In his first televised address to the nation on Monday, Wickremesinghe said the nation urgently needs $75 million of foreign currency in the next few days to pay for essential imports.
Sri Lanka’s economy has been hit hard by the pandemic, rising energy prices and populist tax cuts. A chronic shortage of foreign currency and soaring inflation had led to a severe shortage of medicines, fuel and other essentials.
The economic uncertainty also triggered a political crisis in Sri Lanka and a demand for the resignation of the powerful Rajapaksas.
On May 9, Gotabaya Rajapaksa’s elder brother Mahinda Rajapaksa resigned as Prime Minister to make way for the president to appoint an interim all-political-party government. Wickremesinghe was appointed the country’s new Prime Minister on Thursday to steer the country’s economy out of the woods.

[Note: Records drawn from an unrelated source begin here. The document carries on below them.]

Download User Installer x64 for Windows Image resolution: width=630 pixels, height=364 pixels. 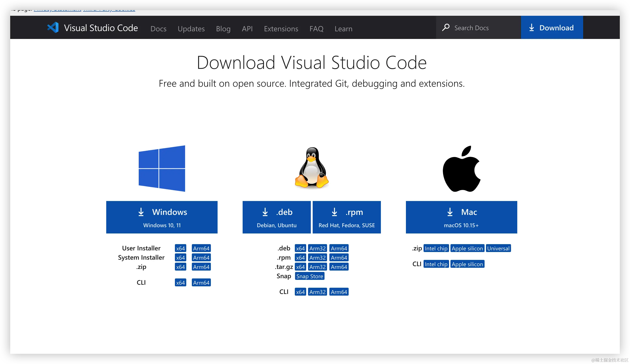coord(180,248)
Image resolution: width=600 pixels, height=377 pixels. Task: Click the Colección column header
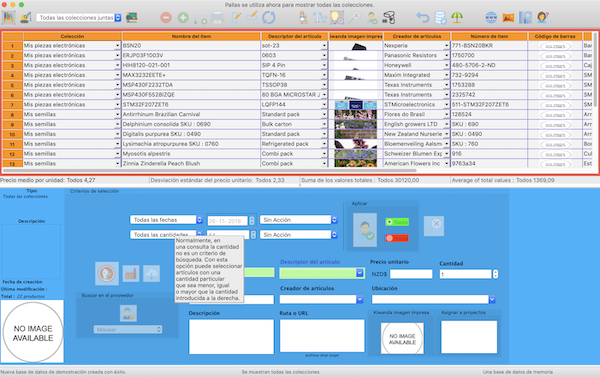point(72,36)
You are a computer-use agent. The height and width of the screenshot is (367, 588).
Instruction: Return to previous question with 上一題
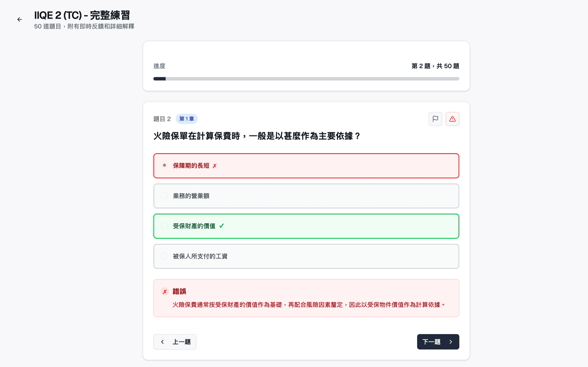point(174,341)
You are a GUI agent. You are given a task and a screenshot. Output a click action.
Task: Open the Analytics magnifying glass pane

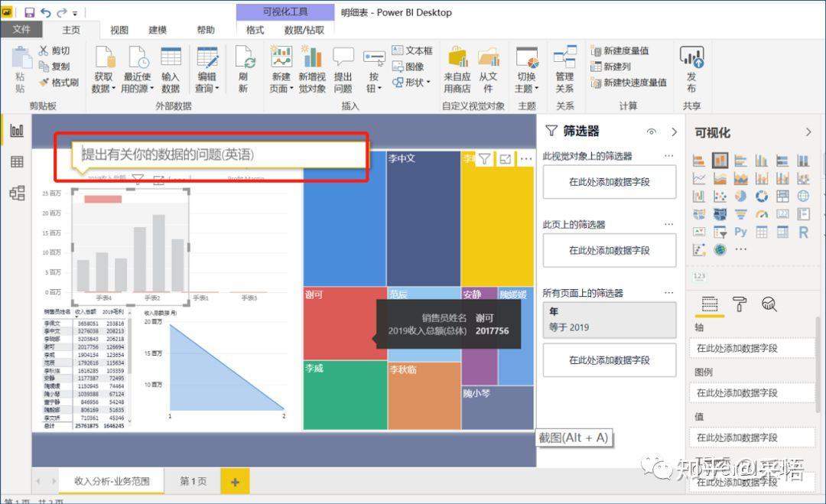[x=769, y=304]
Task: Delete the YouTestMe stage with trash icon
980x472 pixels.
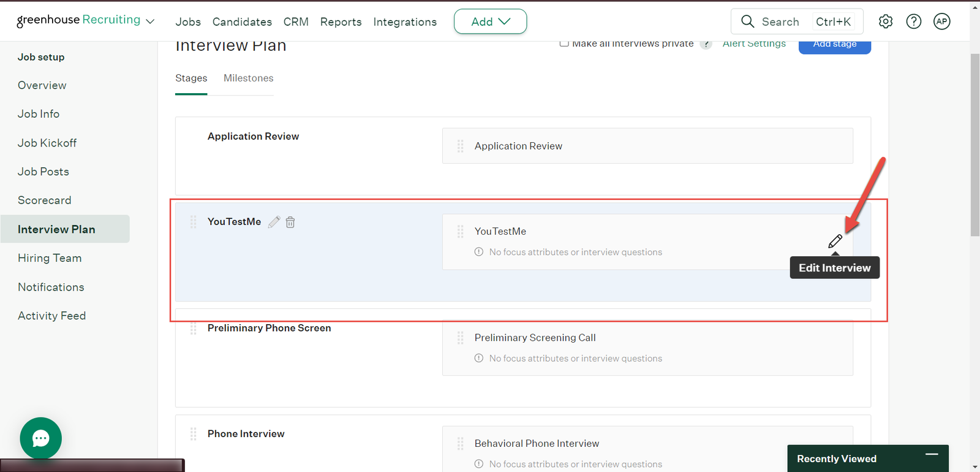Action: (x=290, y=222)
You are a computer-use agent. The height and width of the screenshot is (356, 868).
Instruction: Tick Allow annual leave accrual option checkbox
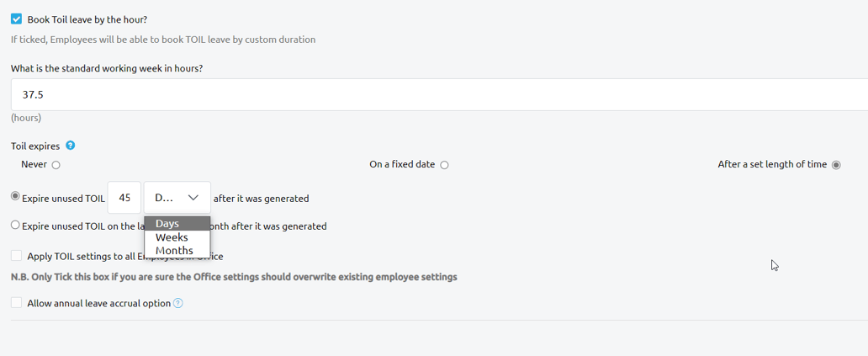click(x=16, y=303)
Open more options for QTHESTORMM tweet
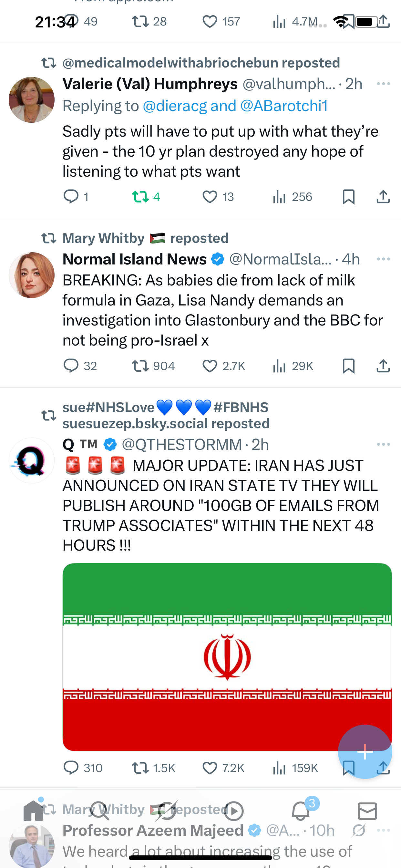Image resolution: width=401 pixels, height=868 pixels. (383, 444)
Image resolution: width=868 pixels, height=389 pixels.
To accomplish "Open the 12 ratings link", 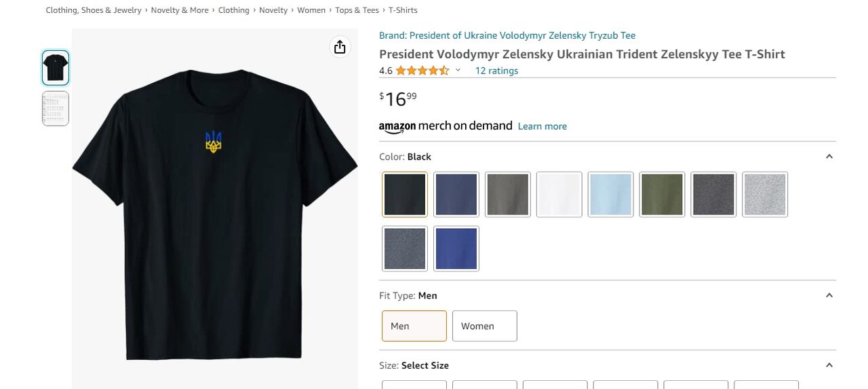I will 496,71.
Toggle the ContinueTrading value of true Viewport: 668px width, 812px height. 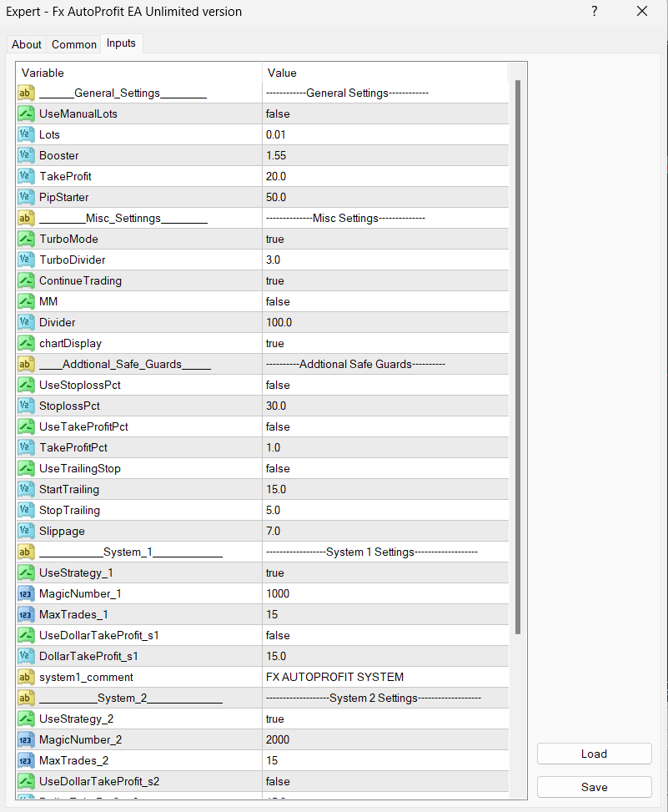[384, 280]
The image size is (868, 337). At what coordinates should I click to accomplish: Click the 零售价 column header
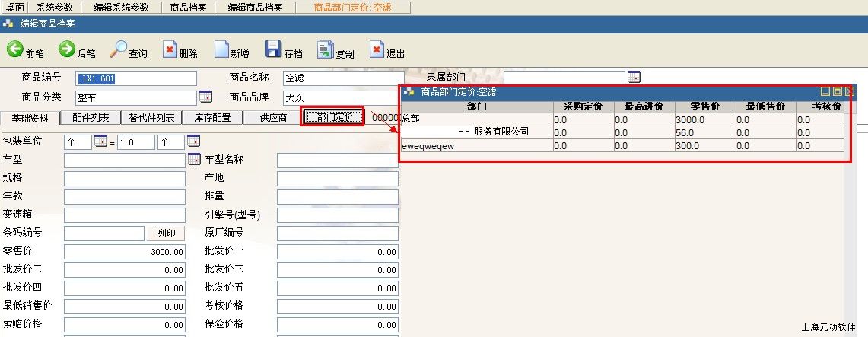(x=704, y=107)
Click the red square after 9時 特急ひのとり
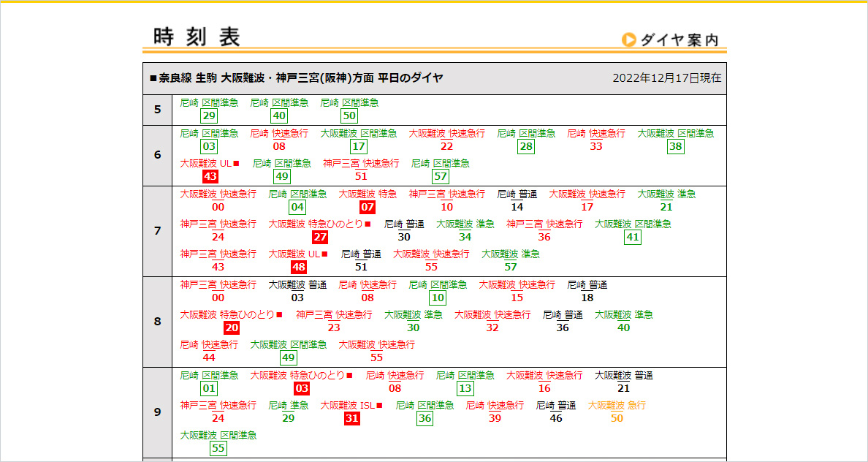The image size is (868, 462). (349, 376)
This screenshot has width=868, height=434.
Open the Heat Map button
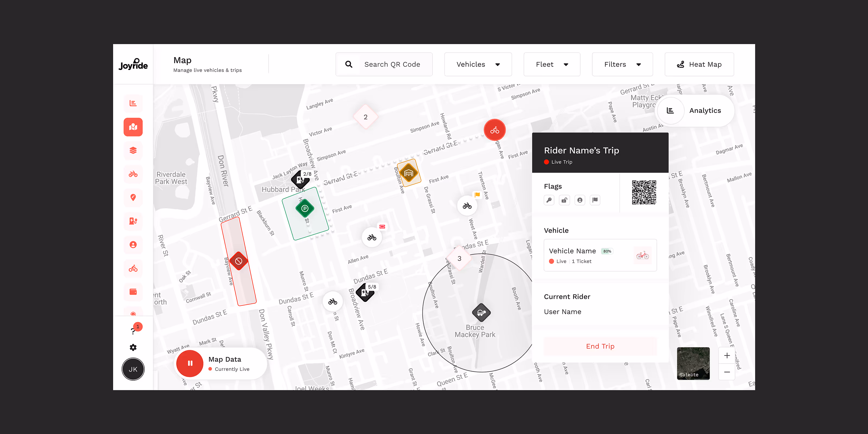699,64
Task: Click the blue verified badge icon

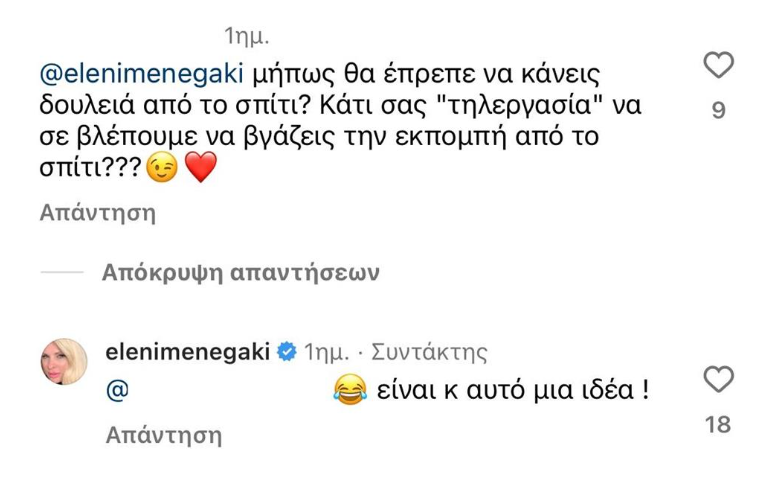Action: coord(285,351)
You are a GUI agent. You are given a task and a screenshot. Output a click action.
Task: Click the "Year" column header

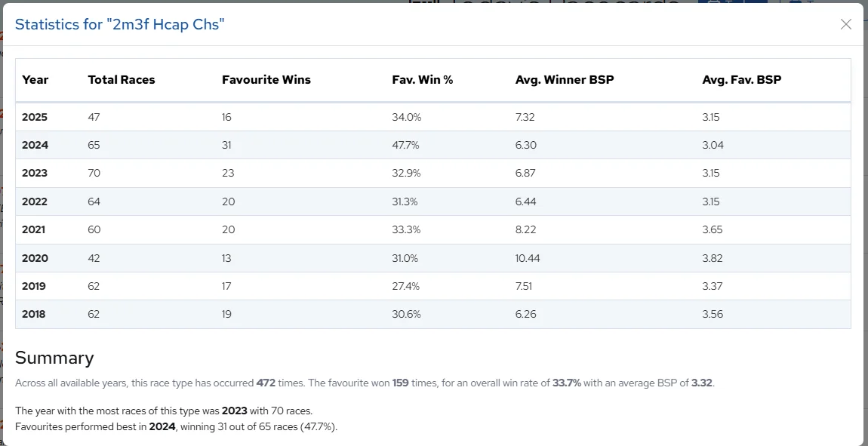coord(35,80)
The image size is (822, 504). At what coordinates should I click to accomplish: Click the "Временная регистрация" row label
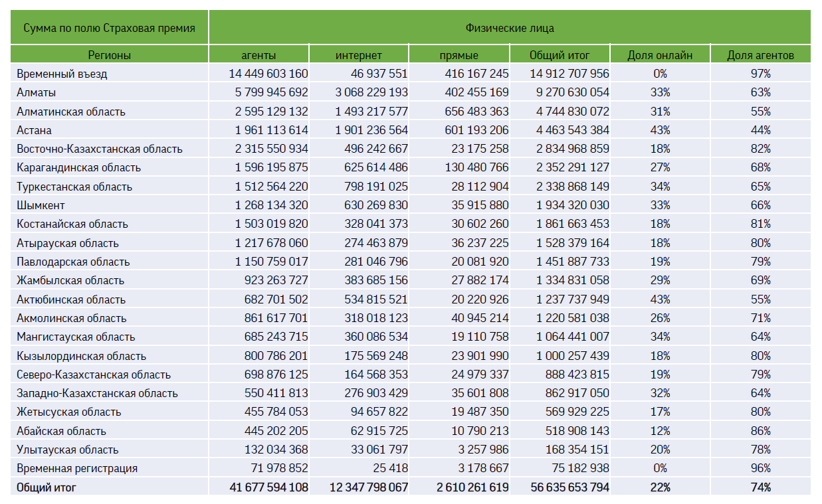tap(77, 468)
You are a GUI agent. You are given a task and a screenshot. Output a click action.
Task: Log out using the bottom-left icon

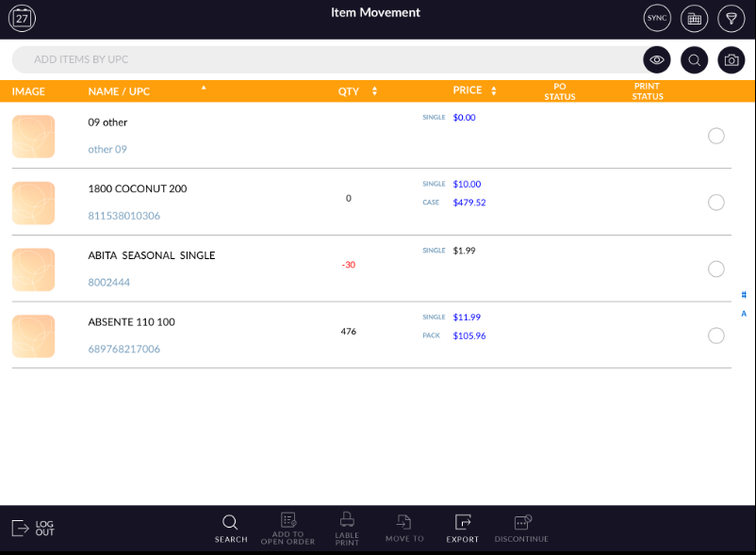pos(33,529)
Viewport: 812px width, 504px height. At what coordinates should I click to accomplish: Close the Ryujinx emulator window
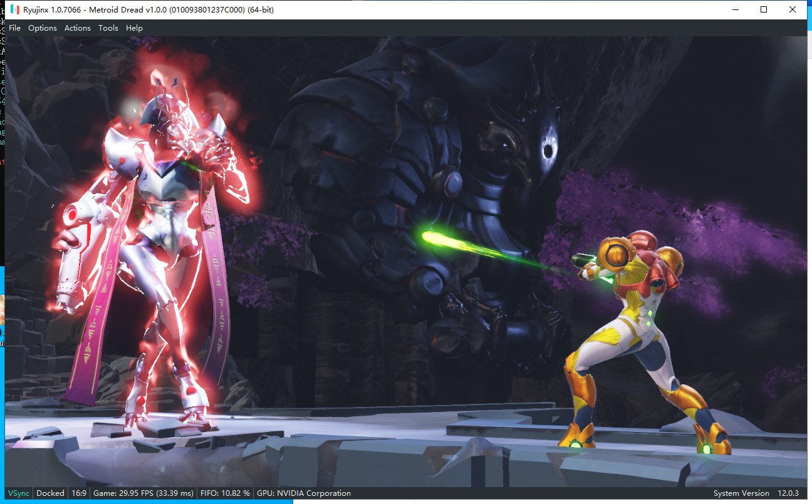coord(793,10)
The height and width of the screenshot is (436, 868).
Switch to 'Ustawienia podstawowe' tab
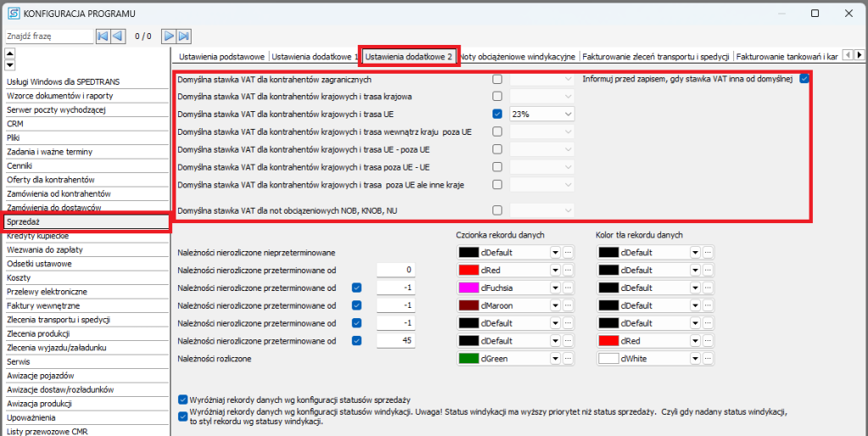point(220,57)
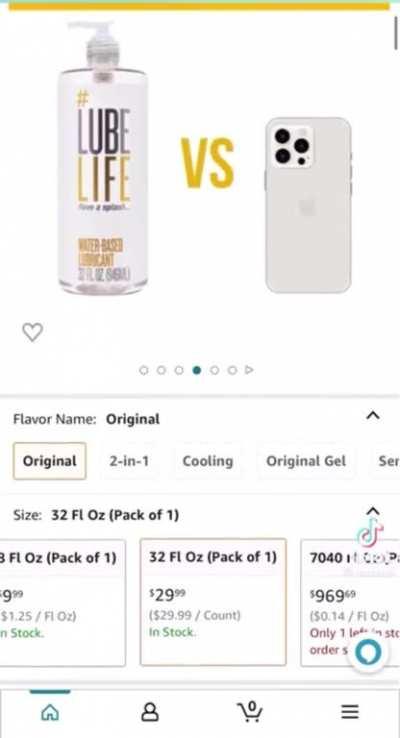Image resolution: width=400 pixels, height=738 pixels.
Task: Open the shopping cart icon
Action: [x=250, y=711]

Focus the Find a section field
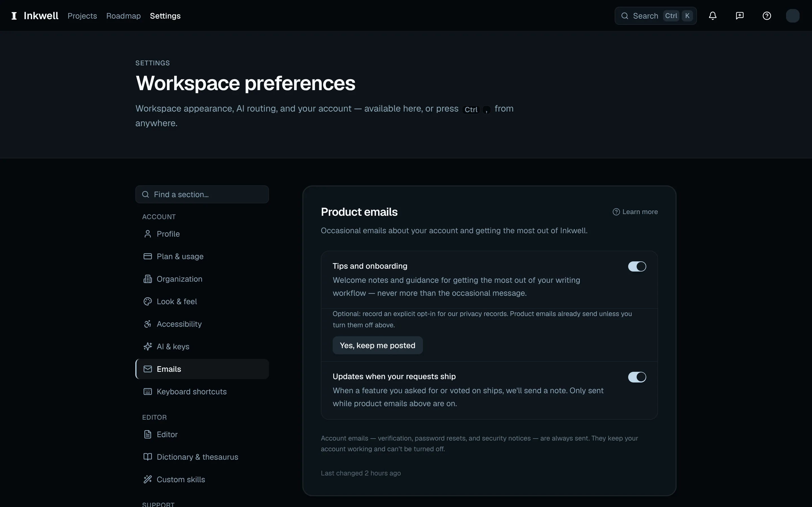[x=202, y=194]
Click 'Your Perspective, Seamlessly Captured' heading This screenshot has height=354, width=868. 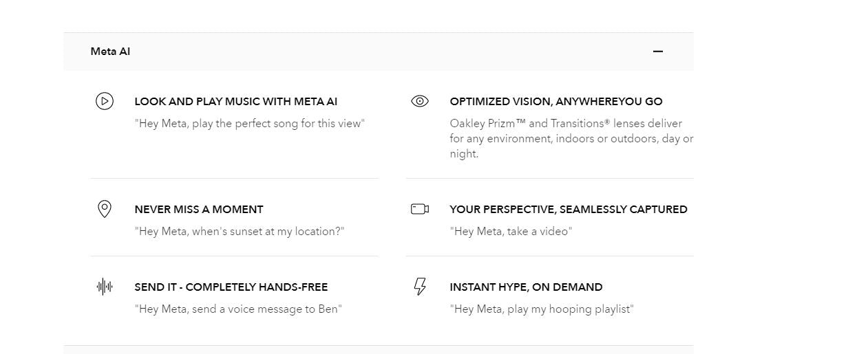coord(568,210)
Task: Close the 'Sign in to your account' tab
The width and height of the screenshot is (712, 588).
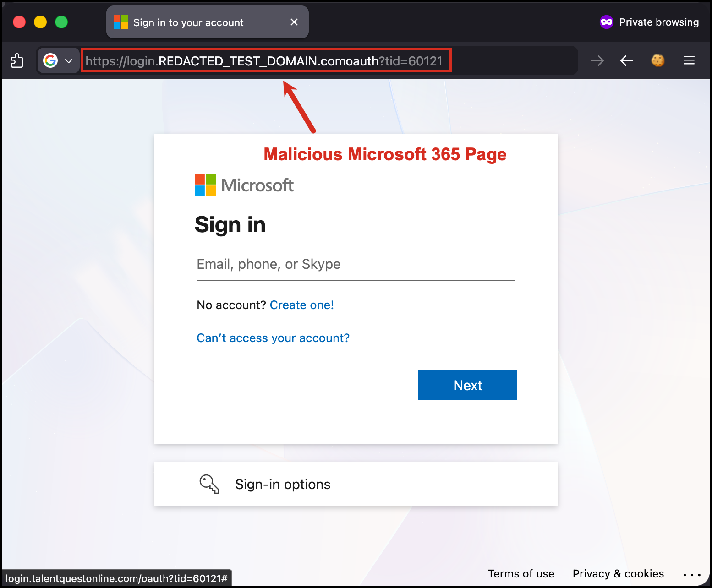Action: pos(294,22)
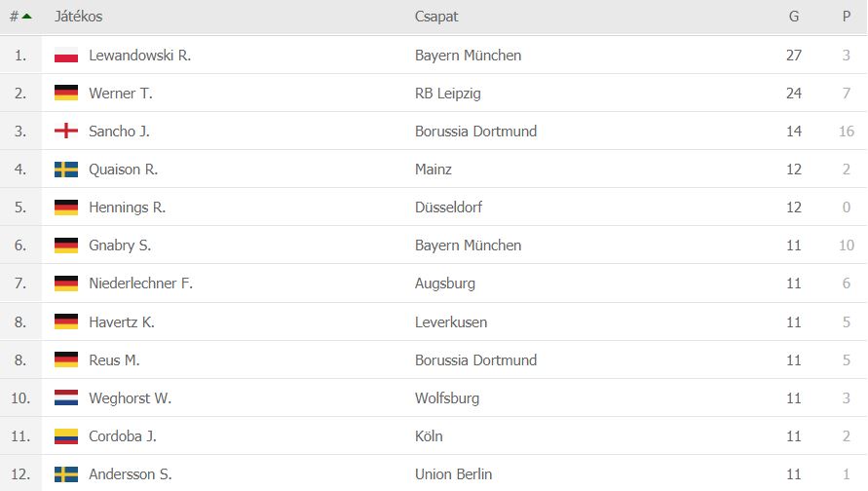Open the Union Berlin team link
Image resolution: width=868 pixels, height=491 pixels.
(x=453, y=474)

Meanwhile, the Ministry of Education said that schools which were closed during the last week due to violence were reopened from Tuesday. The government said that with the lifting of the curfew, activities in several sectors, including transport, will resume as usual.
Train services, which were suspended, will run normally from Tuesday, the Railway Department said, indicating that the law and order situation across the island nation has returned to normal.